‘Hybrid Learning’ Offers Education Savings, Personalization

Published May 18, 2011

By Every school day, 112 kindergartners log themselves on to a bank of computers for two half-hour tutorials at KIPP Empower Academy in Los Angeles. Their simple activities with words, shapes, animals, and counting herald technological changes that could save schools millions of dollars while personalizing educations in a manner rarely possible within the typical classroom.

KIPP Empower uses an emerging model called “hybrid learning”—also known as “blended learning”—where kids learn both from teachers and from computer programs. A recent report by the Innosight Institute, a Massachusetts-based think tank specializing in “disruptive innovation,” predicts the blended learning model will transform education in coming decades.

Online Learning ‘Liberates Choice’
Anthony Kim, president and founder of Education Elements, a startup company in San Francisco that helps schools integrate technology into instruction, says learning technologies offer unprecedented flexibility for teachers, parents, and children.
 
“One of the reasons I enjoy working in education and in particular with charter schools is I firmly believe that families should have choice in where they get educated, and online learning seems to liberate that quite a bit more,” Kim said.

Hybrid learning offers several attractive possibilities, says Kim, who served as executive vice president in charge of online development at EdisonLearning before launching his new venture last year.
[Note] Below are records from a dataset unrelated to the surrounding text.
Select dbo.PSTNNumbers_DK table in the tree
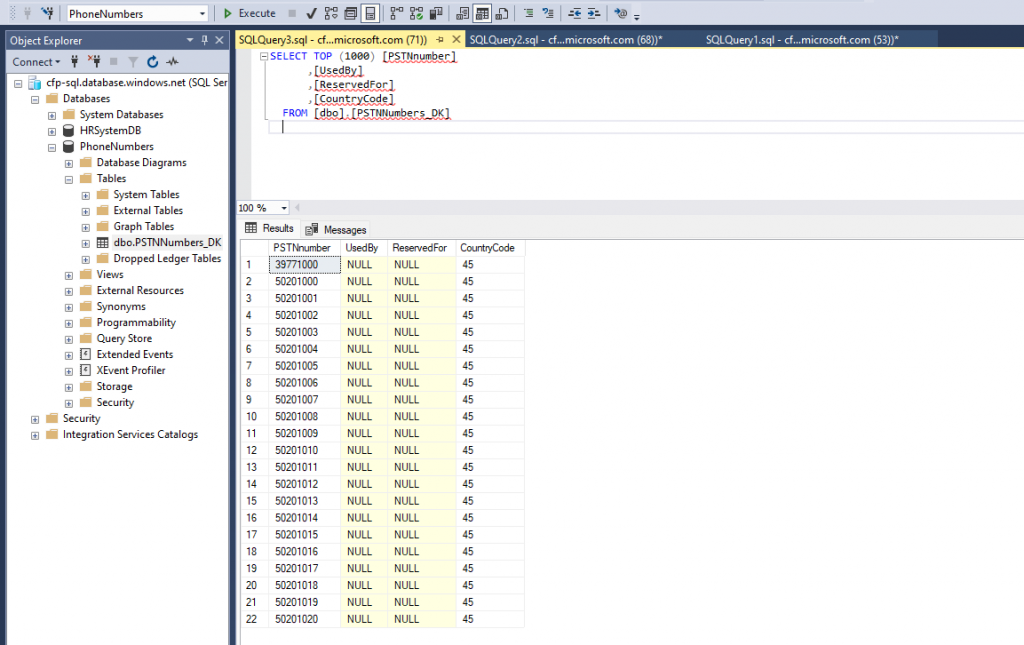This screenshot has height=645, width=1024. pos(167,243)
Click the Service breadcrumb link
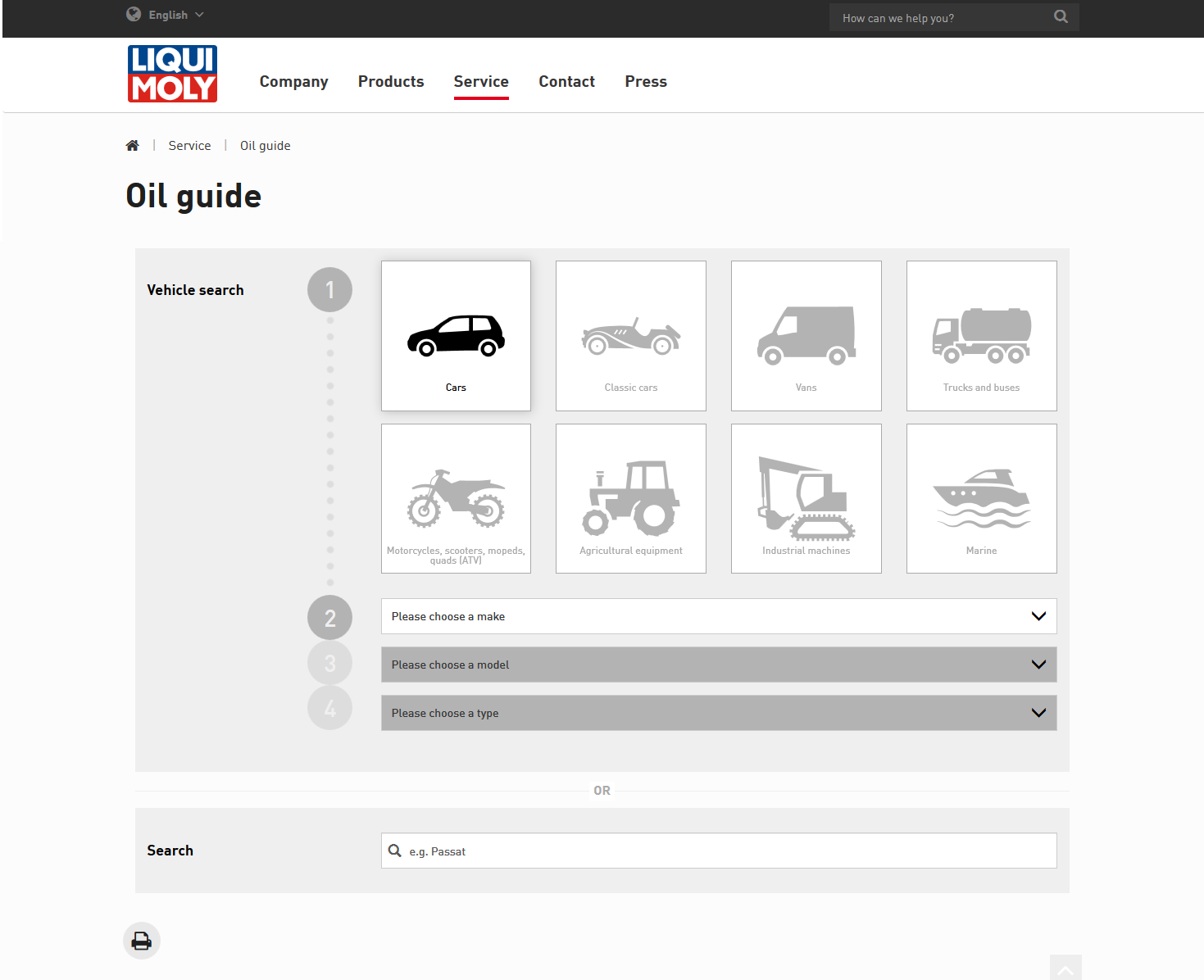1204x980 pixels. [189, 146]
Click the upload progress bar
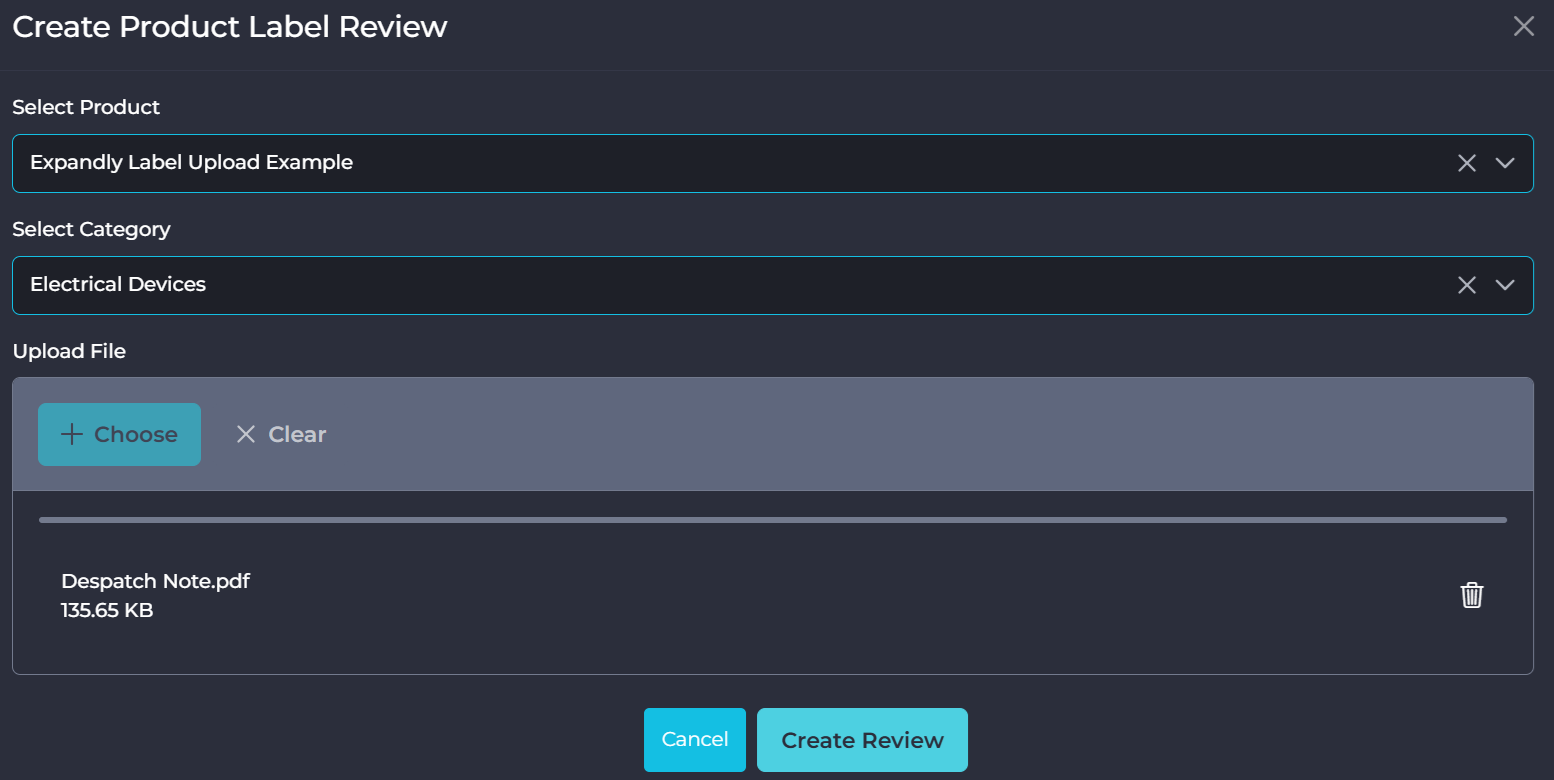 point(772,520)
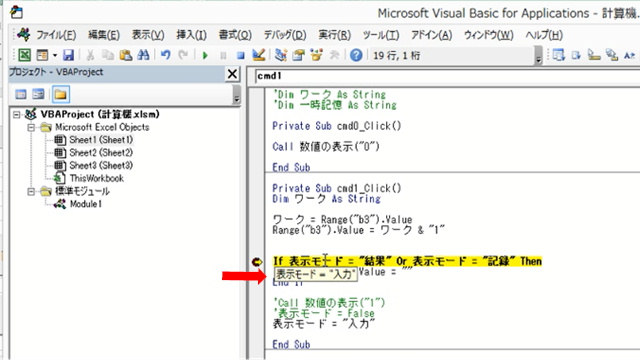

The use of technology allows for smaller class sizes with fewer staff members because the computer lab occupies rotating groups of students all day long.

Educators can personalize education to each child because the daily interactions offer instant, targeted feedback on the day’s lesson. The technology also seamlessly aggregates student testing and learning data, Kim explains.

‘Going Hybrid’ Saves Money
Kim and his team designed two separate systems to connect teachers and students at KIPP Empower with computer-based learning. The one for teachers allows them to track student progress easily and in one place, and the one for students gives them a single portal to access those same programs from the learning side.

Kim’s team created something similar to an Internet browser—one location for accessing many separate education programs and bits of information.

“We weren’t expecting to go hybrid,” said Mike Kerr, KIPP Empower’s school leader, a position similar to a principal, “But we lost about $200,000 [this school year] due to cuts in California, so we had to radically expand our class sizes. Going hybrid has allowed us to stay afloat and still have the instruction important to learning.”

Transformation Kept at the Fringes
The Bill and Melinda Gates Foundation, the world’s largest philanthropy, is helping fund
Education Elements’ work with KIPP Empower next year “because they see the development of this launchpad platform as something that could benefit the charter school movement and education as a whole,” Kerr said.

Kim said Education Elements is working with six more schools this fall and talking with several other schools and districts.

Early hybrid learning is still in its nascent stages, said Michael Horn, executive director for education studies at Innosight, “so it’s dangerous to extrapolate too much.”

Displacing current education models will take a long time, Horn said, which is why most schools add online or computer-based classes at the “fringes,” such as advanced classes, those not already offered at the school, or components such as science labs.

“I think you’re likely to see a lot of elementary schools grab on to the technology to radically improve the current model rather than fundamentally transform it,” Horn said.

Middle, High Schools Leading
Online curriculum options for middle and high school are much broader right now than those for elementary schools, Horn says, partly because the idea is just starting to catch on and partly because computers don’t work as well for teaching young children. At that age, kids haven’t learned to study alone and aren’t absorbing as much concrete or advanced information, he explained.

It will take many more years for hybrid learning to become established in American education, Kim says. Budget savings and tailored flexibility, however, are likely to sell well to both students and administrators in years ahead, and Kim and his team expect to see the demand for their services grow.

‘Means to an End’
Parents like hybrid learning, Kerr said, because they want their children learning “21st century skills” and appreciate the personalized feedback. Kids like it because computers attract them like a light to bugs, Kerr noted.

Educators like the new technology, too, he said, because it allows them to spend more time one-on-one with kids and they can get basic data all from one spot.

Early test scores among hybrid learners look good. Although results can’t be attributed entirely to using computers, this year KIPP Empower’s students moved from 9 percent proficient or advanced on the University of Chicago’s STEP assessment to 78 percent proficient or advanced by midyear.

Kerr says he expects even better scores overall by the end of the year. The Innosight white paper shows positive data-driven results overall in the 40 blended learning programs it reviewed.

“It’s not a panacea, not a silver bullet,” Kerr said, “but the way we did it makes sense for us because our culture was preserved. The computers are a means to an end.”

Joy Pullmann ([email protected]) is managing editor of School Reform News.